The total sum of principal and interest due to Sheila is $25,603.62 ($12,629.45 plus $12,974.17).

The total amount in the joint account, at the date of trial, excluding accrued interest, was $36,000, minus $3,508.03 for expenses previously paid, or a total of $32,-491.97.

Subtracting Sheila’s portion, Frank is left with the balance of $6,888.35. Their proportionate shares of the account are:

Sheila - 79%
Frank - 21%

The accrued interest shall be divided between the parties according to their proportionate shares.

For the foregoing reasons, the judgment appealed from is revised in part to reflect that Sheila is due legal interest on her share of the community property from the date that the community was terminated, March 4, 1977, through May 13, 1987.

The community of acquets and gains formerly existing between the two parties shall be partitioned as follows: plaintiff, Sheila Fry Fouchi, shall receive $25,603.02 and defendant, Frank E. Fouchi, shall receive $6,888.35.

It is further ordered, adjudged and decreed that Sheila Fry Fouchi shall receive 79% of the interest earned on the money on deposit as a result of the sale of the family home. Frank E. Fouchi shall receive 21% of the interest earned on the money on deposit as a result of the sale of the family home. Said interest shall be at the rate paid by the bank.

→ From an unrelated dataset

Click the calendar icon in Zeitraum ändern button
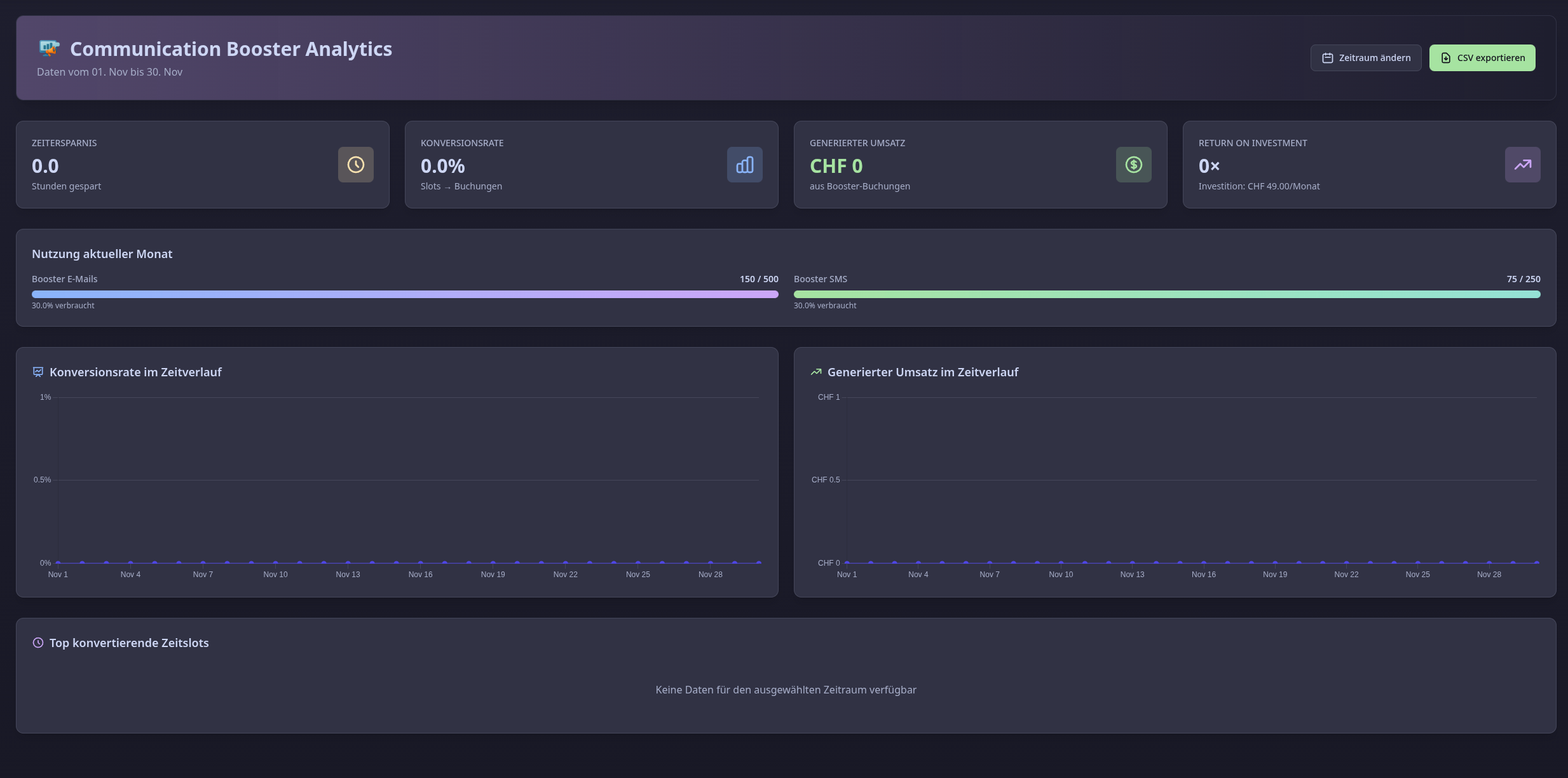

Appellee is assessed all costs of these proceedings.

REVISED AND RENDERED. 
      
      . Sheila appears to have requested this rental debt in a past trial memorandum, not in her written pleadings or in oral argument at the hearing.
     
      
      . Art. 2924 states in pertinent part:
      Art. 2924. Rates of legal and convention interest; usury
      A. Interest is either legal or conventional.
      B. (1) Legal interest is fixed at the following rates, to wit:
      (a) At the rate fixed in Subparagraph (3) of this Paragraph on all sums which are the object of a judicial demand, whence this is called judicial interest, and
      (b) On sums discounted at banks at the rate established by their charters.
      (2) The rate of judicial interest resulting from a lawsuit pending or filed during the indicated periods shall be as follows:
      (a) Prior to September 12, 1980, the rate shall be seven percent per annum.
      (b) On and after September 12, 1980, until September 11, 1981, the rate shall be ten percent per annum.
      (c) On and after September 11, 1981, until January 1, 1988, the rate shall be twelve percent per annum.
      (3)(a) On and after January 1, 1988, the rate shall be equal to the rate as published annually, as set forth below, in the Louisiana Register by the commissioner of financial institutions. The commissioner of financial institutions shall compute, on the computation date of December first of each year, or on the next working day if the computation date is on a weekend or holiday, at one percentage point above an average prime rate, which shall be the effective judicial interest rate for the next succeeding calendar year beginning on January first. The average prime rate shall be computed by taking the average of the prime rates established by Chase Manhattan Bank, N.A., Citicorp, N.A., Morgan Guaranty Trust Company of New York, Manufacturers Hanover Trust Company, and Ban-kAmerica Corporation for their most favored corporate clients. The prime rates used in this calculation shall be obtained no earlier than the week preceding the computation date.
      (b) The commissioner shall publish his computations and the resulting judicial interest rate in the issue of the Louisiana Register immediately following the computation date.
      (c) Notwithstanding the provisions of this Article, at no time shall the judicial interest rate be greater than fourteen percent per annum or less than seven percent per annum. Depending on the duration of a lawsuit, such lawsuit may have more than one rate of judicial interest apply.
      (4)If the method of computing the judicial interest rate in accordance with Subparagraph (3) is held invalid or if for any reason the rate cannot be effectively computed in accordance therewith, then the rate shall be twelve percent per annum.